SUPPLIED INFORMATION:
**********

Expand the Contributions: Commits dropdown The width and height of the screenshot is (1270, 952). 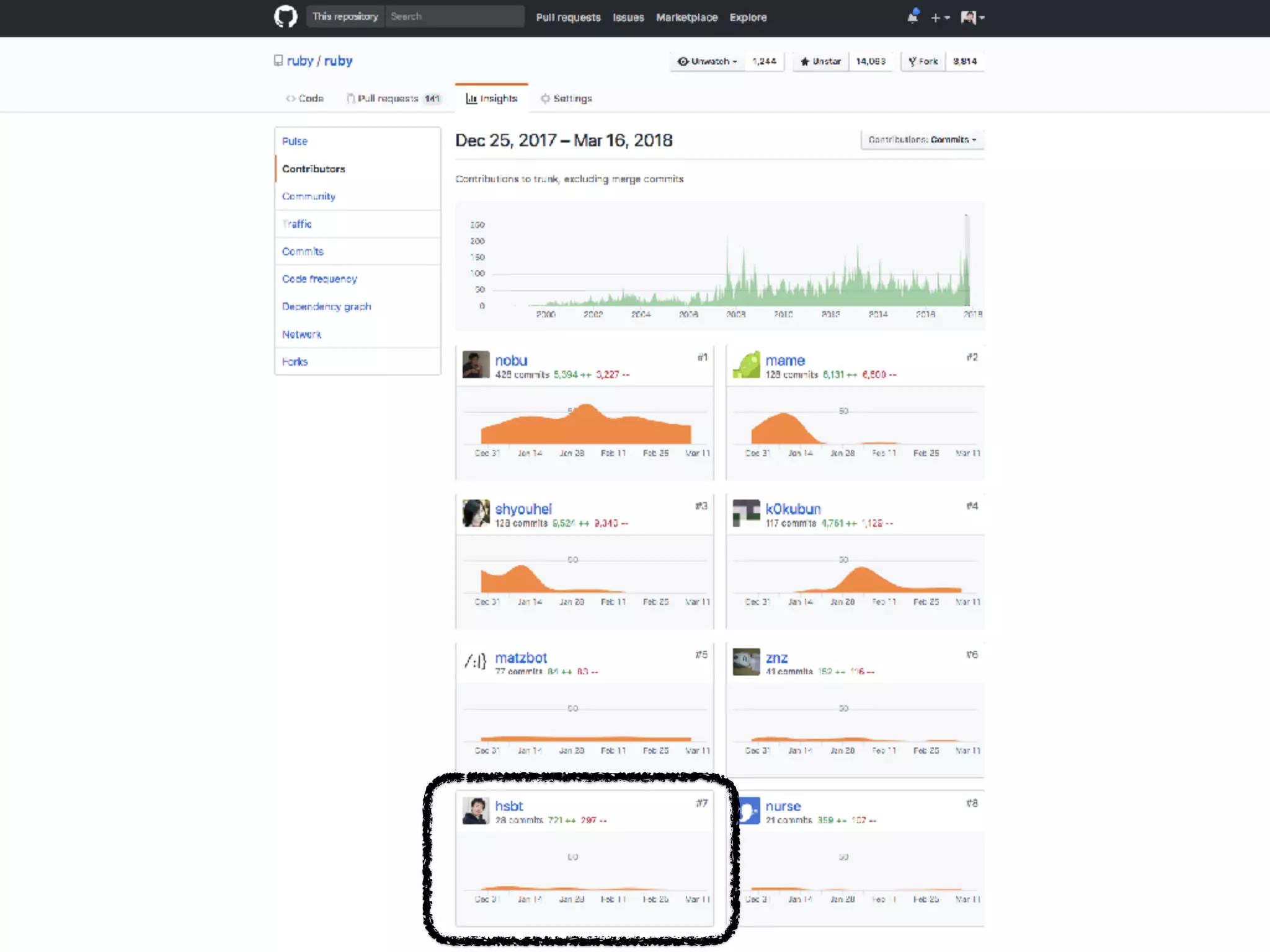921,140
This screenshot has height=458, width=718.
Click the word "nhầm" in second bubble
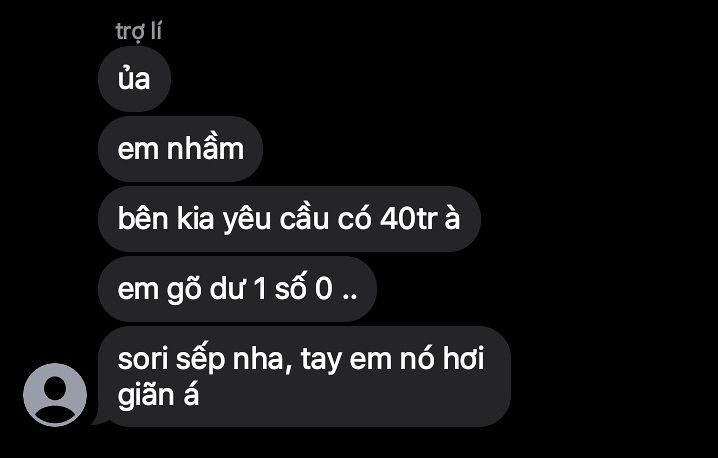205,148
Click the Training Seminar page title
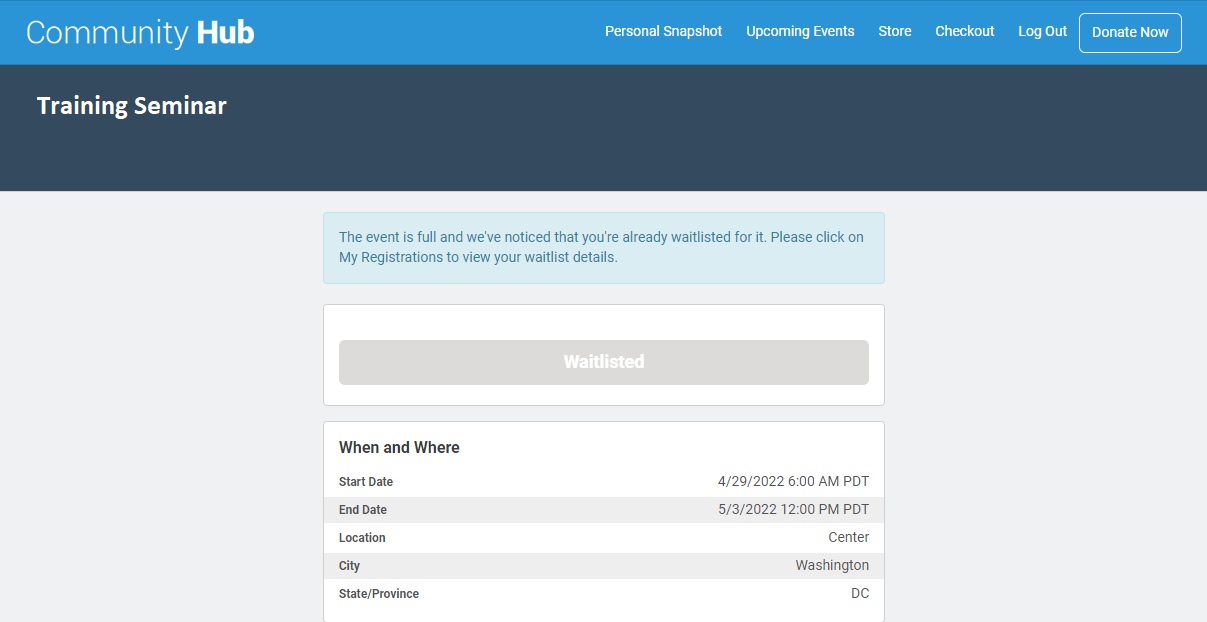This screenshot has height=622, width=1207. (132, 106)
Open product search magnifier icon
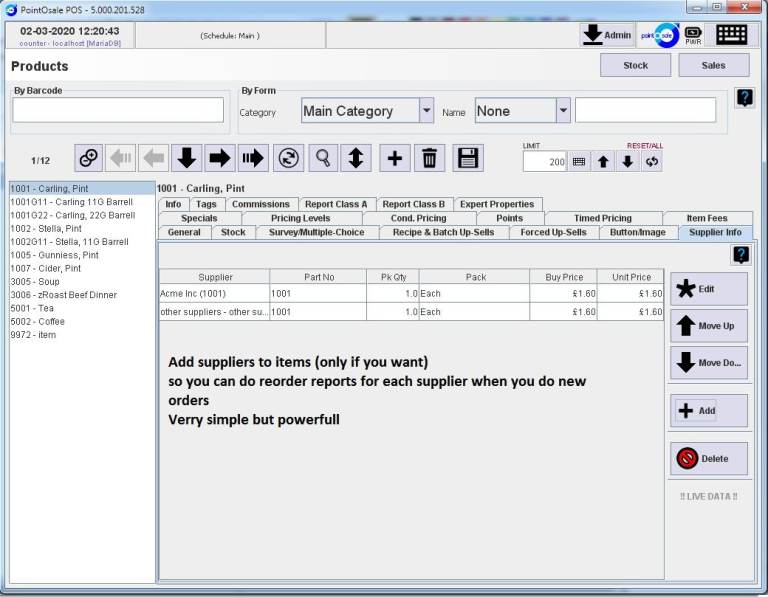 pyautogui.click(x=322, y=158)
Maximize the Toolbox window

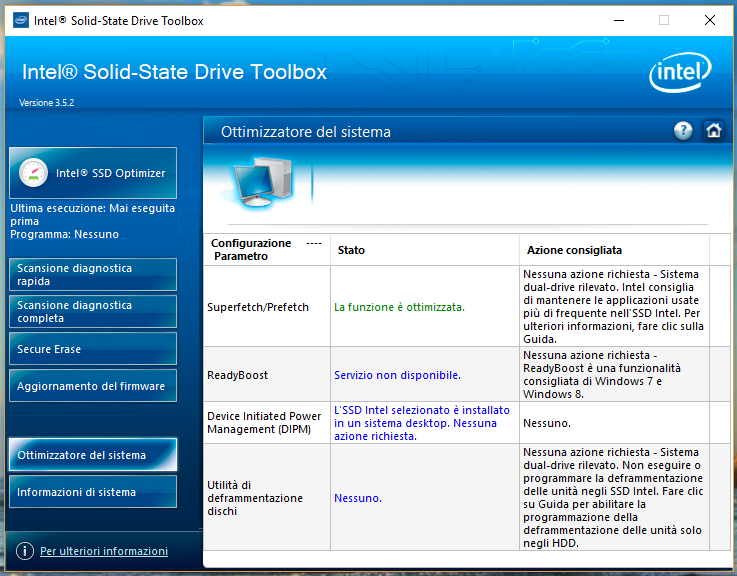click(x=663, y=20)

**********

STATED PROBLEM: Please write out the data again, beginning at the line that has "Click the Training Seminar page title" and stopping after the final line of the data. Leave the pictures out.

FINAL RESULT:
Click the Training Seminar page title
This screenshot has height=622, width=1207. (132, 106)
Open product search magnifier icon
 pyautogui.click(x=322, y=158)
Maximize the Toolbox window

click(x=663, y=20)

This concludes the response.